#### TEXTO MOSTRADO:
--------------------------------------------------

Hay varios personajes públicos por los que experimento un rechazo visceral, una especie de repelencia casi física a su sola vista. Cada vez que escucho o leo algún comentario o declaración de cualquiera de ellos, me provocan arcadas morales, se me revuelven las tripas y siento que me irritan hasta la médula. Los evito a toda costa con todos los medios a mi alcance, pero a veces el encuentro es insoslayable, en una emisión de radio, en una referencia periodística o en una presentación televisiva.
Son principalmente cuatro estos malhadados jinetes de mi apocalipsis privado, cuyos solos nombres evocan en mí pensamientos funestos, ideas crispadas y deseos innombrables. Son las perfectas contrafiguras del panteón personal de mis querencias, donde figura una galería exquisita de personalidades de los talentos más diversos y dispares.

--------------------------------------------------

#### DATOS SIGUIENTES:
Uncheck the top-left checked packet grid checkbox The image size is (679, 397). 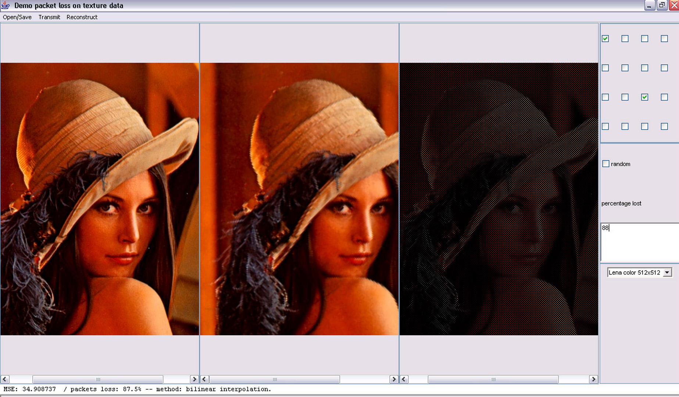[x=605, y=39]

--------------------------------------------------

#### TAREAS REQUERIDAS:
**a.** Resume, por favor, el texto sobre los personajes públicos que provocan rechazo en exactamente dos oraciones.
**b.** Prolonga el texto sobre los personajes públicos que provocan rechazo a partir de su última oración.

#### RESPUESTAS DEL EJERCICIO:
**a.** El texto expresa un rechazo visceral, casi físico, hacia varios personajes públicos cuyos comentarios revuelven las tripas e irritan hasta la médula, y a los que se evita por todos los medios, aunque a veces el encuentro en la radio, la prensa o la televisión es insoslayable. Son principalmente cuatro, descritos como jinetes de un apocalipsis privado, y representan las contrafiguras de un panteón personal de querencias formado por personalidades de talentos muy diversos.

**b.**
El primero es un personajillo de tonsura y sotana, erigido por los vaivenes eclesiásticos en figura de primera línea de la clerecía nacional, mandamás de una religión tradicional por estos pagos del señor. Sus atributos cardenalicios no se compadecen con los signos de los tiempos, como gustan de decir los teólogos. Su afán protagónico, en una sociedad que debería tender hacia el laicismo, cada vez resulta más anacrónico. En toda ocasión que interviene para sermonear a su rebaño, siento que hablara un monje del Medioevo, un ser absolutamente desfasado de la época que le ha tocado vivir.
El otro es un político camaleónico, cuyas virtudes para el acomodo y la transacción oportunista han hecho que transitara por casi todas las tiendas políticas del país en las últimas décadas. Si al comienzo se perfilaba como conspicuo miembro de las fuerzas que apoyaron a Vargas Llosa en su candidatura presidencial, luego lo veíamos engrosando las filas de ciertos grupos que apoyaban a la grosera caterva fujimorista en el periodo siguiente; e inmediatamente ya era nombrado ministro del nuevo gobierno aprista. Y para confirmar su veleidosa carrera, ahora conforma la plancha presidencial de los herederos de la cleptocracia de los noventa.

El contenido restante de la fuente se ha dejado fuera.